Kudret Elinde Canı Olan: Bir Yemin, Bir Teslimiyet
Kudret Elinde Canı Olan: Bir Yemin, Bir Teslimiyet
Peygamber Efendimiz (s.a.v.) hayatı boyunca pek çok hakikati bize bildirirken bazen yeminle sözlerine kuvvet verirdi. Ancak O’nun en sık kullandığı yemin şekli sıradan bir yemin değil, derin bir teslimiyetin ve kulluk şuurunun ifadesidir:
“Vellezî nefsu Muhammedin biyedihî” – Muhammed’in canı kudret elinde olan Allah’a yemin ederim ki…
Bu yemin, sadece bir sözün vurgusu değil; aynı zamanda bir hakikat ilanıdır.
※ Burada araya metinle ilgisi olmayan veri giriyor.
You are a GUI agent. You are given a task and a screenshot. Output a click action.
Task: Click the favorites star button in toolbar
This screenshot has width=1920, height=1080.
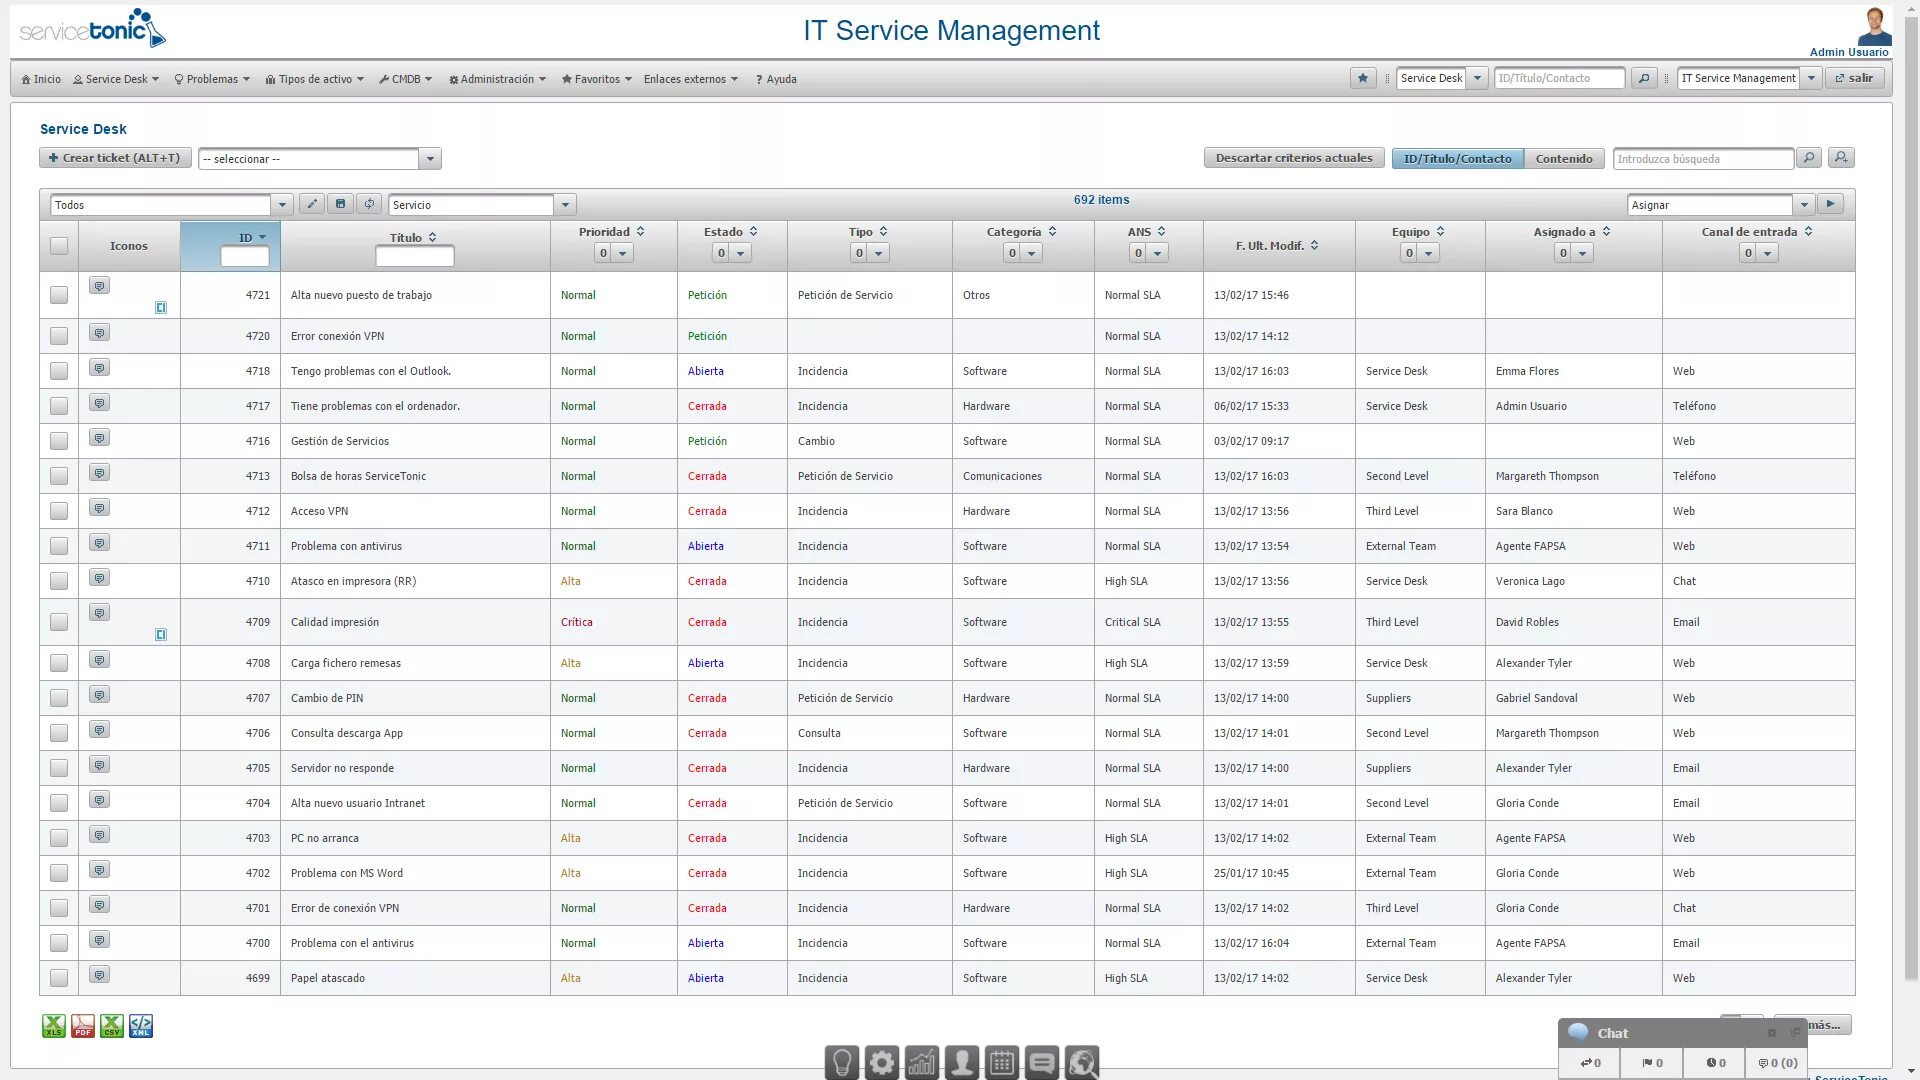(1362, 78)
Resûlullah (s.a.v.), bu kasemiyle şunu haykırır:
“Ben dahi kendime malik değilim. Benim ruhum da, bedenim de, gücüm de, hayatım da Allah’ın elindedir.”
Bu ifade, bir kulun Rabbine olan nihai teslimiyetinin, kendini bütünüyle Allah’a ait bilmesinin zirvesidir. Peygamberimiz (s.a.v.), “Ben kendi nefsime dahi sahip değilim” diyerek, insanlık onurunun ve özgürlüğünün aslında Allah’a kullukta yattığını göstermektedir. Çünkü gerçek özgürlük, hakikatin rehberliğinde yapılan kulluktur.
Bu yeminin arka planında insanın acziyetini kabullenmesi, ilahî kudrete teslimiyeti ve tevhid bilincinin en yüksek mertebesi vardır. Bu bakımdan, bu söz sadece bir yemin değil; aynı zamanda bir iman manifestosudur. Çünkü bir insan, canının Allah’ın kudret elinde olduğunu idrak ettiğinde artık kendini mutlak güç sahibi sanmaz, kibirlenmez, dünyaya aşırı bağlanmaz.
Bu kasemin içinde insanın fıtratına derin bir davet vardır:
“Ey insan! Sen de kendini mutlak malik sanma! Senin de nefsin, ömrün, kalbin ve kaderin O’nun elindedir.”
Bunu anlayan kişi için ölüm korkulacak değil, bir el değişimidir; rızık endişe verici değil, Kudret Eli’nin ikramıdır; yalnızlık acı değil, her an gözetilmenin huzurudur.
Yani şunu ifade ederiz;
“Ben kendime malik değilim ki, kendi başıma bir şeye hükmedeyim. Mülk O’nundur; ben Onun memuruyum.”
İşte “nefsim O’nun elindedir” demek, tüm benliğiyle bu hakikate iman etmek demektir.
Sonuç olarak:
Peygamber Efendimizin “Vellezî nefsu Muhammedin biyedihî” şeklindeki yemini, bir sözün vurgusundan öte bir kulluk duruşudur. Bu yemin, bizlere hem Allah’ın kudretine teslim olmayı, hem de hayatı O’nun iradesine bağlamayı öğretir. Çünkü hayatın sahibi Allah’tır; biz ise sadece O’nun emanetiyiz.
Özet:
Bu makale, Peygamber Efendimizin “Vellezî nefsu Muhammedin biyedihî” yeminini bir teslimiyet ve kulluk beyanı olarak ele almaktadır. Yemin, sadece bir vurgu değil; insanın kendini Allah’ın mülkü olarak görmesinin, hayatın ve nefsin sahibinin yalnız Allah olduğunu ilan etmesidir. Böyle bir bakış, insanı tevhide, tevekküle ve teslimiyete götürür.